The US National Association of Neonatal Nurses’ statement concerning co-bedding of twins and higher order multiples (2011) is non-prescriptive, with the organisation emphasising the lack of sufficient body of knowledge. At the same time the American Academy of Pediatrics (AAP) (Moon et al 2011) recommends against co-bedding twins, justifying this advice with exactly the same argument – the lack of data on the benefits of this practice. However, the AAP does not focus on healthy infants and does not mention the research conducted by Ball (2007). NHS Choices (UK), on the other hand, advises that “You may put your twins to sleep in a single cot while they’re small enough, either because they slept together in hospital or because space is tight. This is called co-bedding and is perfectly safe. In fact, putting twins in the same cot can help them regulate their body temperatures and sleep cycles, and can soothe them and their twin.” (2012)
While most twins are initially co-bedded in a side-by-side position, a great variety of co-bedding configurations are used by parents. These are not all equally safe, and a general rule is that babies cobedded babied should be positioned with their feet to the foot of the cot as for singletons. Diagonal positioning is undafe if used with blankets as these are difficult to secure in this position, but with the use fo sleeping bags is less hazardous. Parents should avoid cobedding twins in a moses basket or small bassinette due to lack of space.
It is important that parents are aware that it is the presence of an adult carer that is associated with reduced SIDS risk, rather than the presence of another infant, and that general infant sleep safety recommendations apply just as with singletons.
Co-regulation and the stress response
Prior to birth the twin fetuses are in constant contact in utero, giving rise to a synchrony in movement and co-regulation in biological measures (Gallagher et al., 1992; Klaus & Klaus, 2000; Nyquist & Lutes, 1998; Touch et al., 2002; Sherer et al., 1990). Once birthed, they are uniquely adapted to develop alongside their twin counterpart. It is therefore thought that close contact is beneficial to their wellbeing in the extrauterine environment (Hayward et al., 2015; Nyquist & Lutes, 1998).

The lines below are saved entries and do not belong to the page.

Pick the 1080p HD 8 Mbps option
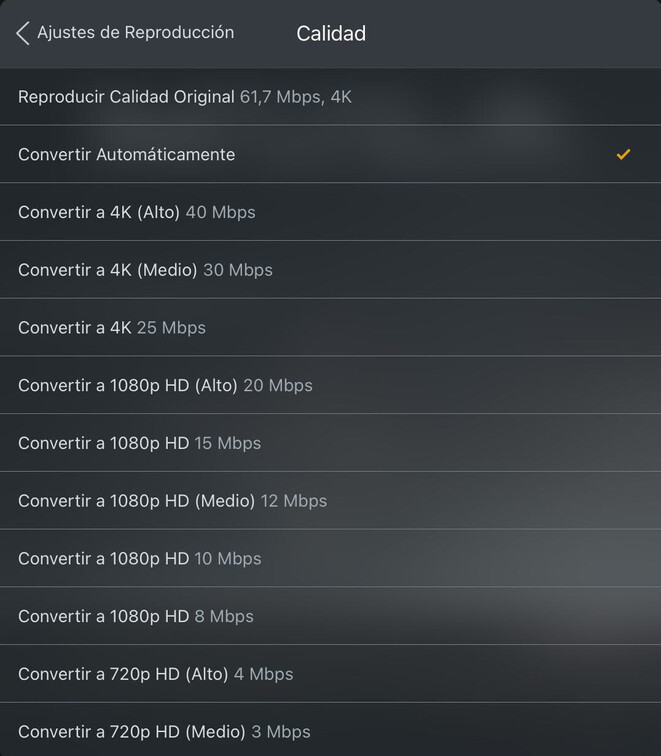The width and height of the screenshot is (661, 756). (135, 617)
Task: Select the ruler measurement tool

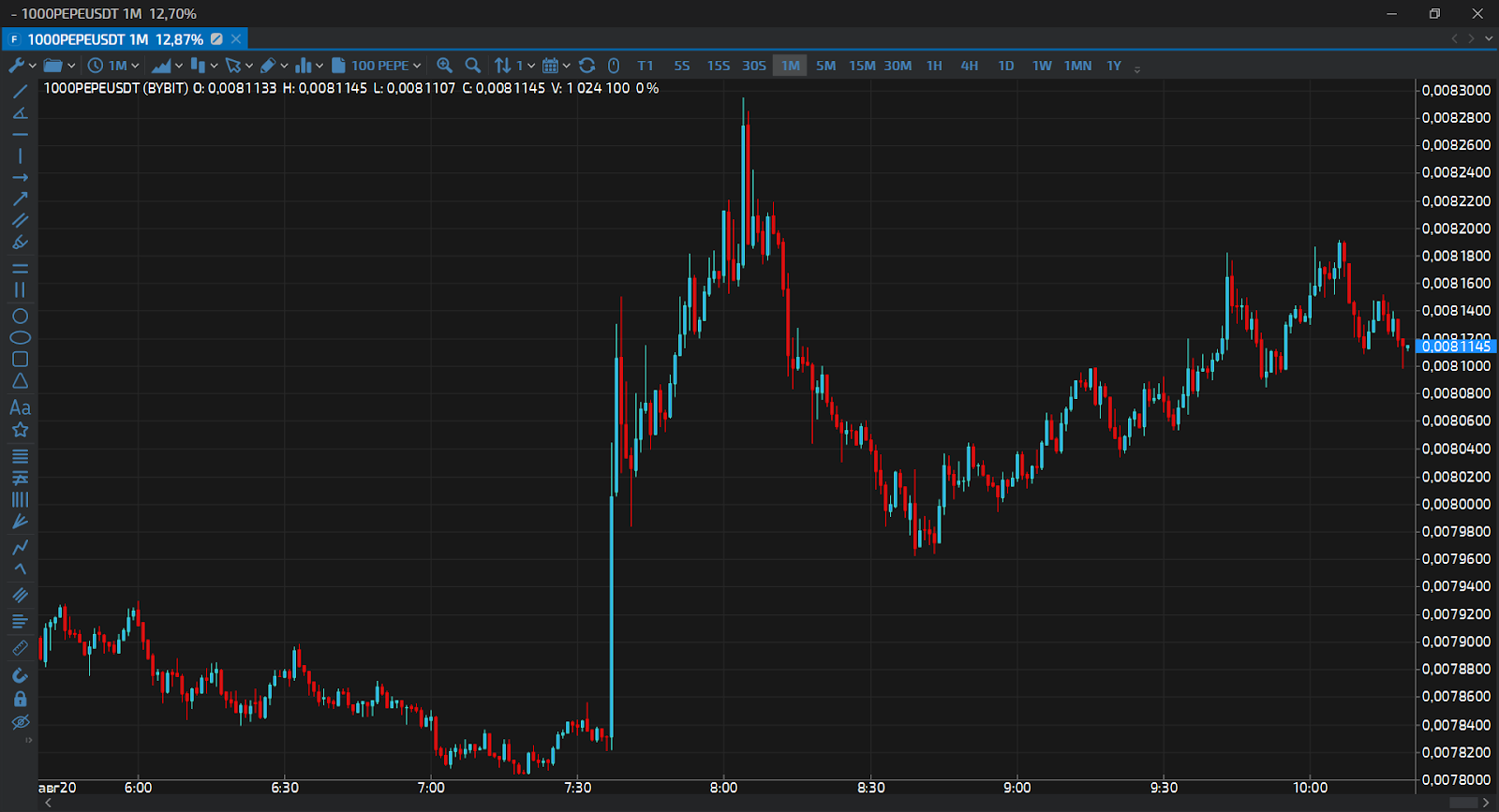Action: pyautogui.click(x=20, y=648)
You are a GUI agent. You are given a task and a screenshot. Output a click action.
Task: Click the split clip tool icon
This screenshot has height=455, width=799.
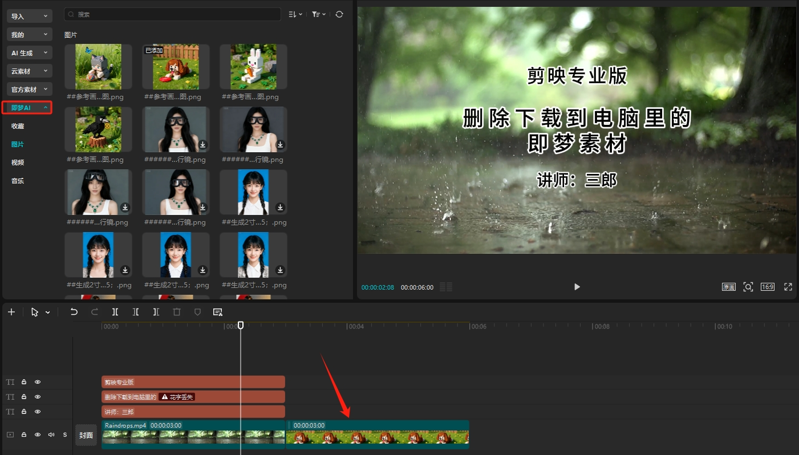(x=115, y=312)
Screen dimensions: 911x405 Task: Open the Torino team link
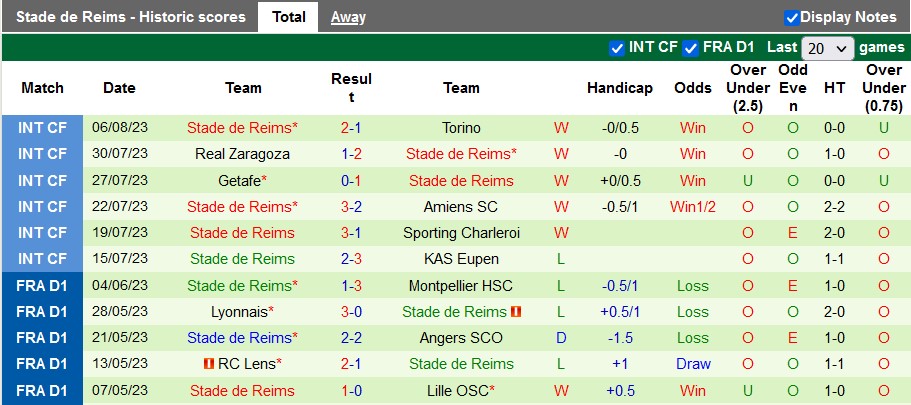(461, 128)
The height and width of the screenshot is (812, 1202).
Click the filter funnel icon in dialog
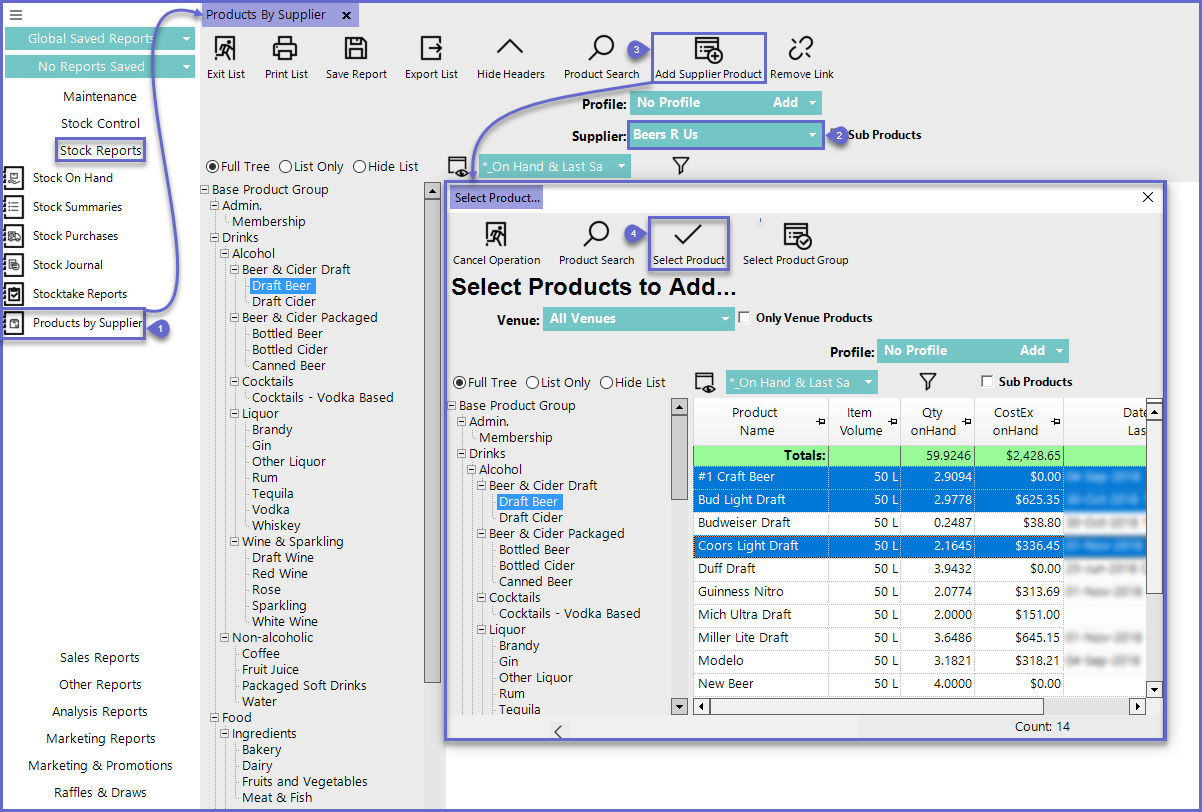point(928,382)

The benefits of twin co-bedding are still being investigated. Hayward et al (2015) found co-bedding preterm twins had fewer adverse health issues and longer durations of quiet sleep than non-co-bedding preterm twins. Co-regulation of infant heartbeats means that co-bedding infants have significantly lower heart rates and thus have a lower stress levels overall (Hayward et al., 2015; Byers et al., 2003; Stainton et al., 2005).
Co-bedding and co-regulation can be important in medical situations. Twins and higher order multiples are more likely to be born preterm and require some medical intervention. However it has been shown that co-bedding twins provides comfort to infants undergoing stressing procedures, comparable to the presence of a mother (Campbell-Yeo et al, 2009).